Creating custom JavaScript syntax with Babel

September 25, 2019
Series: Intermediate Babel JavaScriptbabelASTtransform

Following my previous post on writing a custom babel transformation, today I am going to show you how you can create a custom JavaScript syntax with Babel.

Overview

Let me show you what we will achieve at the end of this article:

// '@@' makes the function `foo` curried
function @@ foo(a, b, c) {
  return a + b + c;
}
console.log(foo(1, 2)(3)); // 6

We are going to create a curry function syntax @@. The syntax is like the generator function, except you place @@ instead of * in between the function keyword and the function name, eg function @@ name(arg1, arg2).

In this example, you can have partial application with the function foo.
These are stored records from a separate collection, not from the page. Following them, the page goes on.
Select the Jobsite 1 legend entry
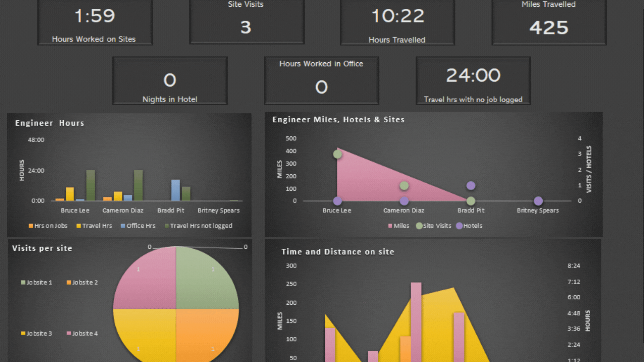 pos(37,283)
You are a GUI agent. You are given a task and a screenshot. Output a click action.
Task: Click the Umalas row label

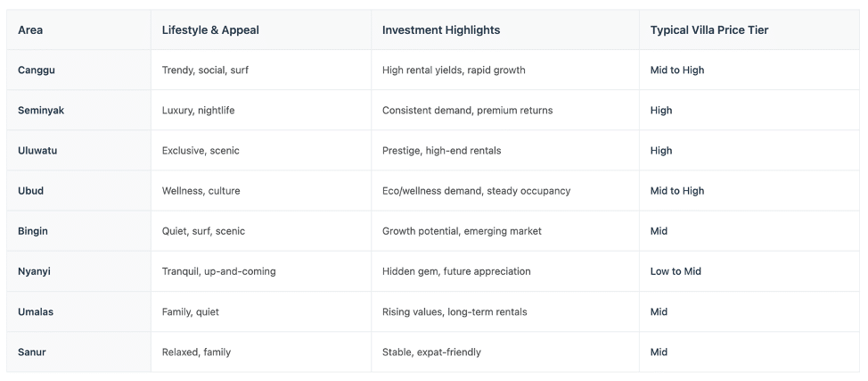[36, 311]
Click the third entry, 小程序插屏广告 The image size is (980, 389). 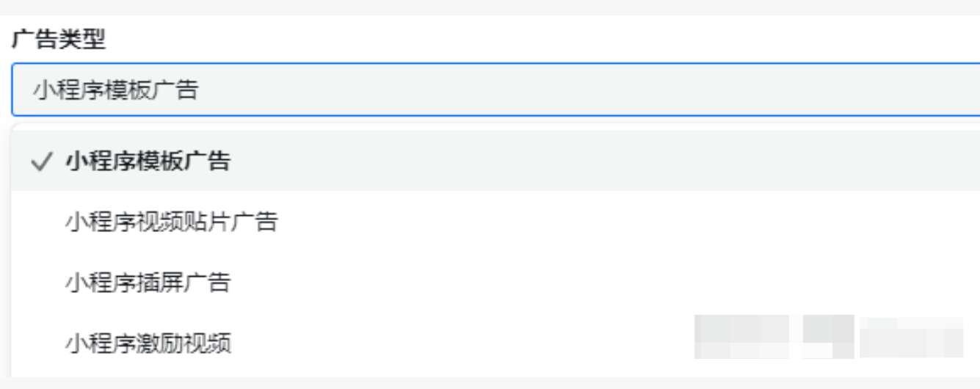(148, 283)

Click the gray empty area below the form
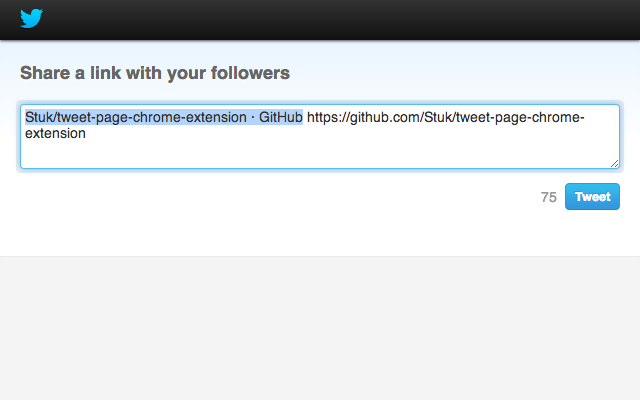(x=320, y=328)
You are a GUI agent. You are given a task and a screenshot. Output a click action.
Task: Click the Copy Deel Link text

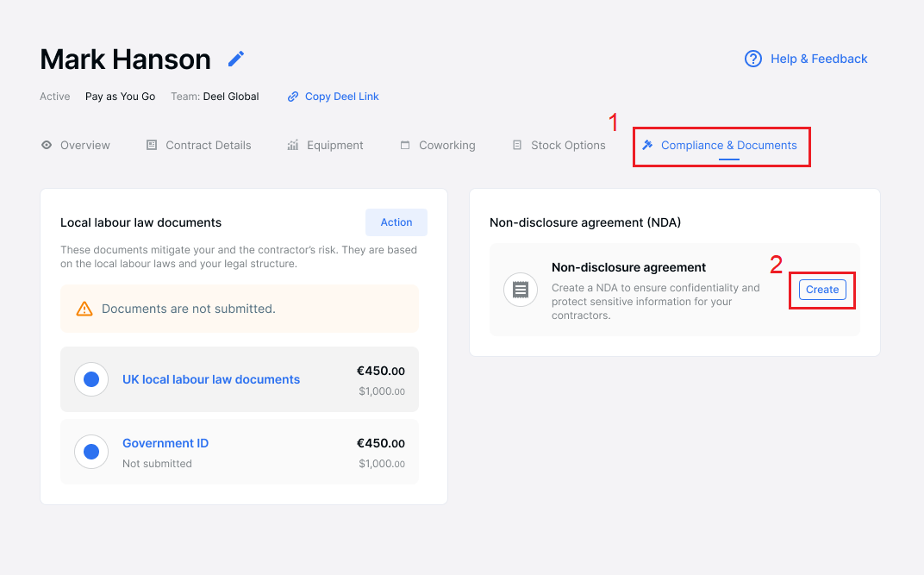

Calling foo with the number of parameters less than the arguments required will return a new function of the remaining arguments:

foo(1, 2, 3); // 6

const bar = foo(1, 2); // (n) => 1 + 2 + n
bar(3); // 6

The reason I choose @@ is that you can't have @ in a variable name, so function@@foo(){} is still a valid syntax. And the "operator" @ is used for decorator functions but I wanted to use something entirely new, thus @@.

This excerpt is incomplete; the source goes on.